▶ **SUPPLIED PASSAGE**:
Feedback requested: HotSpot GC logging improvements

Mon May 10 15:41:28 PDT 2010

Volker,

Volker Kleinschmidt wrote:
> Where is the advantage to using counter numbers in the log file names?
> If you take the sensible suggestion made by several others here to use
> ISO datetimestamps in the filenames, you have a natural sequence, no
> worries about name re-use, and easily automated log maintenance by
> those that want to keep these logs for a while. You could still
> implement an auto-deletion of "older" logs for those that want it.
> Each log can then easily be identified, and an optional PID 
Well, even with date stamps, if you don't have the JVM pid in the file 
name you won't know which JVM each log came from either. And, if you 
only have date stamps on the files names, you might not know whether 
you're missing a file in between the two your customer sent you (you'd 
need to look at the contents to see whether the time stamps are 
contiguous or there's a potential hole). Like the time stamps vs. date 
stamps argument, the sequence number is the minimum you'd need and some 
folks might want to also enable date stamps in addition to the seq numbers.

BTW, something that I just thought of: if we do introduce a way for 
people to use %n, %d, whatever in the GC log file names, would it also 
be helpful to have %h for "host name"?
> in the
> filename would be helpful too. But a counter? What info does that give
> you by itself, without additional context? None whatsoever. That's why
> others declared it as "not meaningful".
>
> We mainly need gc logs for post-mortem performance problem analysis,
> so the date/time stamps on the logs would be really handy to identify
> which log to look at (we often don't get to look at the log on the
> client system, hence file dates don't help us, 
Good point.
> and they often don't
> have PrintGCDateStamps enabled). However the core issue for us is
> prevention of log overwriting when -Xloggc specifies a fixed filename
> and the VM gets restarted by the service wrapper watchdog feature,
> i.e. when you really needed that GC log. So any auto-log-rolling
> mechanism is much better than none and will make me yodel with joy :^)
>   
Yodel? This is almost a good reason to drop that proposal asap. ;-) ;-) ;-)

Tony
> On Fri, May 7, 2010 at 11:15 AM, Tony Printezis
> <tony.printezis at oracle.com> wrote:
>   
>> Hi all,
>>
>> First, thank you for all the excellent feedback (which I see as mostly
>> positive to the proposals). We are glad that people still care about the
>> GC logs. Instead of replying to individual e-mails, I'll consolidate my
>> replies here.

▶ **TASKS AND EXERCISES**:
#1 In the GC logging thread, which placeholder does Tony suggest for "host name" in GC log file names?
#2 Print everything in the GC logging thread from "BTW, something that" down to "Good point.".
#3 Proceed with the GC logging thread from the point where it stops.

▶ **GIVEN RECORDS**:
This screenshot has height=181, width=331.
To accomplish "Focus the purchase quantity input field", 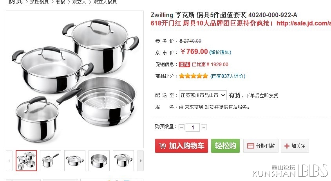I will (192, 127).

--

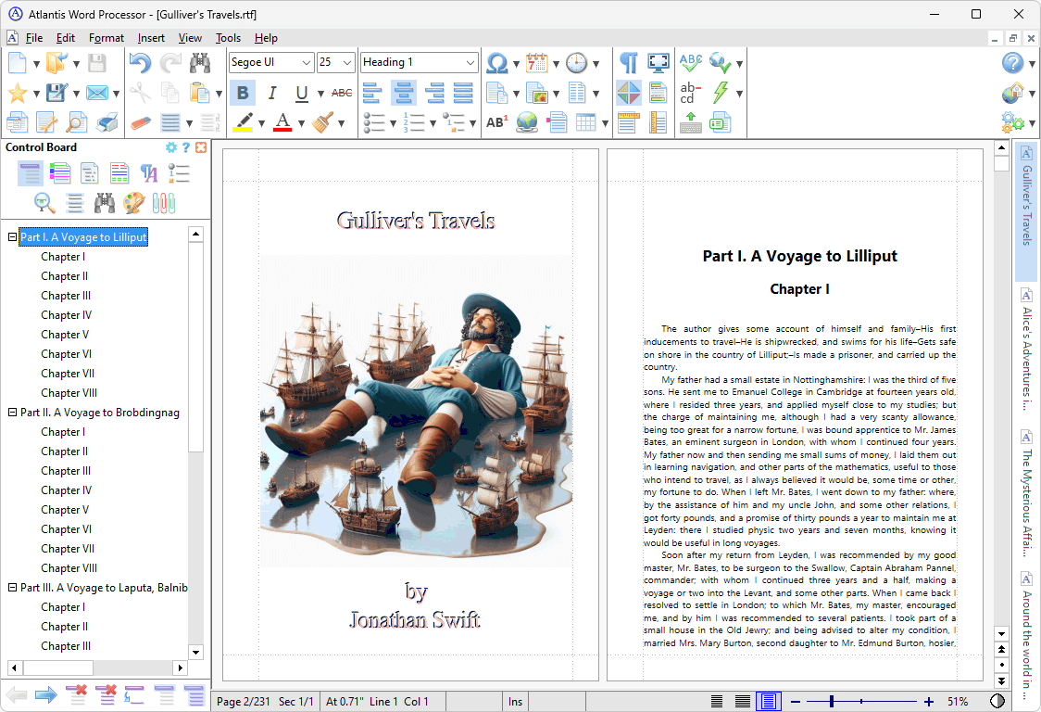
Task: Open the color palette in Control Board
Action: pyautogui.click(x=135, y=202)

▶ **ANSWERS BY TASK**:
#1 %h

#2
BTW, something that I just thought of: if we do introduce a way for 
people to use %n, %d, whatever in the GC log file names, would it also 
be helpful to have %h for "host name"?
> in the
> filename would be helpful too. But a counter? What info does that give
> you by itself, without additional context? None whatsoever. That's why
> others declared it as "not meaningful".
>
> We mainly need gc logs for post-mortem performance problem analysis,
> so the date/time stamps on the logs would be really handy to identify
> which log to look at (we often don't get to look at the log on the
> client system, hence file dates don't help us, 
Good point.

#3
>>
>> * "I would say that PrintGCDateStamps should be the default" (several
>> folks brought this up)
>>
>>  From the point of view of analyzing logs to just look at the GC's
>> behavior, we only need time stamps. And this is the reason why I'd like
>> to see them turned on by default (too many times we got a log without
>> time stamps for which we said "damn, if it had time stamps we'd get a
>> better idea of what was happening"). So, they are the minimum we need to
>> get a good picture of how the GC behaved. Date stamps will increase the
>> size of the log (which still seems to be an issue for some people) and
>> be helpful in fewer places (i.e., when comparing application and GC
>> events; but we generally do not do that). So, you'll have to turn them
>> on yourselves. :-)
>>
>> * "successive runs overwrite the previous log file" (several folks
>> brought this up)
>>
>> Don't you think that adding the JVM's pid to the log file name would
>> eliminate this problem?
>>
>> * "I'm not attached to the old format" (several folks mentioned this)
>>
>> Oh, good. I'll be quoting you when I'll be making a case to remove it.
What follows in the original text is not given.